Artículo publicado en El Día el 2 de octubre de 2020
Artículo publicado en La Provincia (Diario de Las Palmas) el 3 de octubre de 2020
Un servidora, parte del pueblo llano, de la vulgar plebe, sierva de la gleba y sufrida víctima de unas crisis provocadas por otros que no tienen visos de pagar por ello, procuro aprovechar cualquier ocasión para sumergirme en universos alternativos en los que olvidarme, al menos momentáneamente, de este linaje que nos ha colocado en un estremecedor punto de difícil retorno. Una reunión en buena compañía suele alzarse como mi más gratificante actividad para ser capaz de digerir determinadas noticias que, por escandalosas, a veces me veo obligada a trasegar desde la ironía pura y dura, como mero método de supervivencia. De lo contrario, las probabilidades de sufrir un ataque de ansiedad o de mala leche se me dispararían hora a hora y minuto a minuto. Motivos, desde luego, no me faltan.

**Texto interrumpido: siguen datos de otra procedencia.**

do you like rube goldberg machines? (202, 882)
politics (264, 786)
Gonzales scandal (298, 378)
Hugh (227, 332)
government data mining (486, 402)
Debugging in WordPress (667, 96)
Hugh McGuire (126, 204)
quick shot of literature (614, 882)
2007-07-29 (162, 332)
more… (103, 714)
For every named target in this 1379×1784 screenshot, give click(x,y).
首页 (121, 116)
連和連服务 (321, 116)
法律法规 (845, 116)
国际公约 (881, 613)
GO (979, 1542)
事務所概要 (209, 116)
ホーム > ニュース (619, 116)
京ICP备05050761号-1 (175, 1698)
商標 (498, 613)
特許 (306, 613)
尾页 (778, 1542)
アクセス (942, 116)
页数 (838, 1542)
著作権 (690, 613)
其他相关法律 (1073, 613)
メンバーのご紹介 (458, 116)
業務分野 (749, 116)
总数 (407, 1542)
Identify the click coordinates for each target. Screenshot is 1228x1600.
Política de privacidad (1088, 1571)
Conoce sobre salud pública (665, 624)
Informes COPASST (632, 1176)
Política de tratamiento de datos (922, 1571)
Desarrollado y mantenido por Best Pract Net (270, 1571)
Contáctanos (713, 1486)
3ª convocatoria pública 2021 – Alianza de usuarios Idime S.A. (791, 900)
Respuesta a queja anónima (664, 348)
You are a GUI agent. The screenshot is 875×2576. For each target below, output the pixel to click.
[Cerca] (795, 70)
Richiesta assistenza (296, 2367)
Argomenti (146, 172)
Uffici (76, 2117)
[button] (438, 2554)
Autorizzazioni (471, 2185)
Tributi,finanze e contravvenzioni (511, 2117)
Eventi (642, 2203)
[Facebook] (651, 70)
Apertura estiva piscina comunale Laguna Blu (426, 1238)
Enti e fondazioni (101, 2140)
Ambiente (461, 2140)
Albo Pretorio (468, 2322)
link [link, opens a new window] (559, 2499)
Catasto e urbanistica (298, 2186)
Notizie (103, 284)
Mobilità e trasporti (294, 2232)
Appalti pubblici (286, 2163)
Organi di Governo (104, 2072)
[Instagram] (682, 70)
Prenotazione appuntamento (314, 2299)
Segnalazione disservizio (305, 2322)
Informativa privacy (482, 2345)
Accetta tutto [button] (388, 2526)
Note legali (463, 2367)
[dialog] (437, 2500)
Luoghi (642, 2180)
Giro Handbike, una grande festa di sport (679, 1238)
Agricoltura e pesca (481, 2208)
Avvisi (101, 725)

Entre la infinita sarta de despropósitos que estamos abocados a padecer de un tiempo a esta parte, me ha parecido particularmente bochornoso el perpetrado por el edil de Innovación del Ayuntamiento de Valencia, de nombre Carlos Galiana quien, escondido tras la inevitable mascarilla, simuló hablar en perfecto inglés mientras su discurso era doblado por otra persona. Si todavía no han visto su encendida defensa de la candidatura de la capital del Turia en el idioma de Shakespeare corran a hacerlo. Les garantizo que no se arrepentirán.
Rodrigo Rato, de nuevo en la palestra, ya advirtió años ha de que los cargos públicos españoles estaban muy mal pagados y, con semejantes retribuciones tan poco apetitosas, resultaba harto complicado para los partidos reclutar mentes privilegiadas dispuestas a inmolarse por servir a la ciudadanía. Debe ser por eso, pienso yo, que los estadounidenses que aspiran a llegar a la Casa Blanca y a las más altas instancias de la Administración norteamericana acostumbran a estar forrados de antemano, con el fin de que sus saneadas cuentas corrientes neutralicen las ansias mangantes que devoran a sus colegas de la Europa meridional.
Tampoco se quedan atrás algunos mandamases cuando nos regalan otra visión del asunto, al afirmar que “hay gente que con esfuerzo e inteligencia natural es capaz de darle tres o cuatro vueltas a otro que ha estudiado dos o tres carreras universitarias”, o que “con dieciocho años se puede ser concejal. No hace falta tener estudios. Basta con ser una persona lógica y trabajadora.” A esta revolucionaria teoría se le conoce popularmente como Universidad de la Vida que, a las pruebas me remito, se torna al parecer incompatible con la opción que yo considero más deseable: contar con una formación académica sólida y, además, tener dos dedos de frente y una conciencia a prueba de tentaciones.
Más allá de la tristeza que me produce comprobar su indigencia intelectual, lo verdaderamente imperdonable es que existan en todo el espectro ideológico individuos que, sirviéndose de la ambigüedad y las falsas verdades, se dediquen a engordar sus exiguos currículos para embaucar a quienes deberían gobernar con respeto, rigor y profesionalidad.
Los hay de derechas y de izquierdas, mujeres y hombres, jóvenes y ancianos y, por regla general, les une un concepto de la Política asociado al trinque al por mayor y a la perpetuación en la poltrona. Basta con escucharles durante un par de minutos para detectar sin margen de error su pobreza discursiva en el fondo y en la forma.
La fórmula que emplean de cara a la galería es un alarde de imprecisión y elasticidad denominado “tener estudios en”, como aquel Secretario de Estado de la Seguridad Social que, pese a llevar tres lustros haciéndose pasar por médico, jamás se licenció en la carrera de referencia, pequeño detalle que obvió a la hora de cumplimentar su hoja de servicios al intelecto. Descubierto el pillaje, el flamante alto cargo se apresuró a aclarar que él nunca afirmó que fuera galeno, sino que poseía “estudios en Medicina”. Y, acto seguido, se volvió a su despacho, lo mismito que el concejal ché. Así nos va.